As has come up before our system is different from yours, at least until we can force the International Codes on you.  The only ones who can vote on codes are public officials, those of us on the private side have no say, there is an article in the paper today about Sacramento attempting to do something about the high cost of housing. 



			
				East Bay Times said:
			
		

> Negotiations have been under way for more than a month between legislative leaders and the governor, who in the past have clashed over the issue. Brown has pushed lawmakers to cut red tape to make construction cheaper, while Chiu and others have said that the state must invest in building subsidized, as well as market-rate, housing.
> 
> Sen. Scott Wiener, D-San Francisco, said the housing crisis is not just a Bay Area problem and that he is worried it will only get worse if the state doesn’t act.
> 
> “This is a contagion that is moving around the state — that’s spreading like wildfire,” he said.¹





¹ http://www.eastbaytimes.com/2017/09...g-crisis-can-sacramento-get-it-under-control/


----------



## tmurray (Sep 6, 2017)

conarb said:


> T Murray:
> 
> As has come up before our system is different from yours, at least until we can force the International Codes on you.  The only ones who can vote on codes are public officials, those of us on the private side have no say, there is an article in the paper today about Sacramento attempting to do something about the high cost of housing.
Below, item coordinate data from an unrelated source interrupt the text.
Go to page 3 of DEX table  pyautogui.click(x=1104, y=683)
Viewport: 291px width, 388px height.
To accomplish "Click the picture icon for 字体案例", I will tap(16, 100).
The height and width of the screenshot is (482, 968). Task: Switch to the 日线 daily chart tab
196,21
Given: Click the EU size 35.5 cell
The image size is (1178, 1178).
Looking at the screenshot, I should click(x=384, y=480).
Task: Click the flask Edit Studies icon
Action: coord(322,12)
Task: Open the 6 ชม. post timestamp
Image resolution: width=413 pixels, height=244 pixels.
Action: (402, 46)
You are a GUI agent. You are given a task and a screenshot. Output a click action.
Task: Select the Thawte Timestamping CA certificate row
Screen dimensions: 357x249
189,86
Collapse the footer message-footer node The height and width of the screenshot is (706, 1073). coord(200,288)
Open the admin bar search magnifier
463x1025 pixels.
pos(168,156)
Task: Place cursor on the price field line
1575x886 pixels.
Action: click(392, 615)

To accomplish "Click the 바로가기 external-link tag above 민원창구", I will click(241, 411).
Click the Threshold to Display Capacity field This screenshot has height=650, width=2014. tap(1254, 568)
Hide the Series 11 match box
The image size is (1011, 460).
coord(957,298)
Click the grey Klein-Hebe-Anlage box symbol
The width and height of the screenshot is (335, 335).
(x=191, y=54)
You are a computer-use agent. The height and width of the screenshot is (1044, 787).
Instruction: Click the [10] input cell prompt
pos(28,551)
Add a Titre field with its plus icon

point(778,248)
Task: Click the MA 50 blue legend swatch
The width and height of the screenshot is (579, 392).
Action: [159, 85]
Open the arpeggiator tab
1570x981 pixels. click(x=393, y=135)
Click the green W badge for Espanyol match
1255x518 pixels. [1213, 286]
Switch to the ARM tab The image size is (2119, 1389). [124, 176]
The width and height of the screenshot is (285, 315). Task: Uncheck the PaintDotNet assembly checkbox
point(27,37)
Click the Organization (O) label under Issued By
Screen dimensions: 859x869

Yes, but my understanding is that they are a model code, intended to be amended by the local jurisdiction that is doing the adoption. The ICC does not create laws. The people who adopt their codes do. They are the ones to target. The general public must have input into laws as they are created and changed. We do this through representative democracy. If your elected officiate is making decisions contrary to yours, tell them about it. They are the only ones with the power to change it.


----------



## steveray (Sep 6, 2017)

tmurray said:


> Yes, but my understanding is that they are a model code, intended to be amended by the local jurisdiction that is doing the adoption. The ICC does not create laws. The people who adopt their codes do. They are the ones to target. The general public must have input into laws as they are created and changed. We do this trough representative democracy. If your elected officiate is making decisions contrary to yours, tell them about it. They are the only ones with the power to change it.




Which is how and why the vast majority of States have nixed residential sprinklers....


----------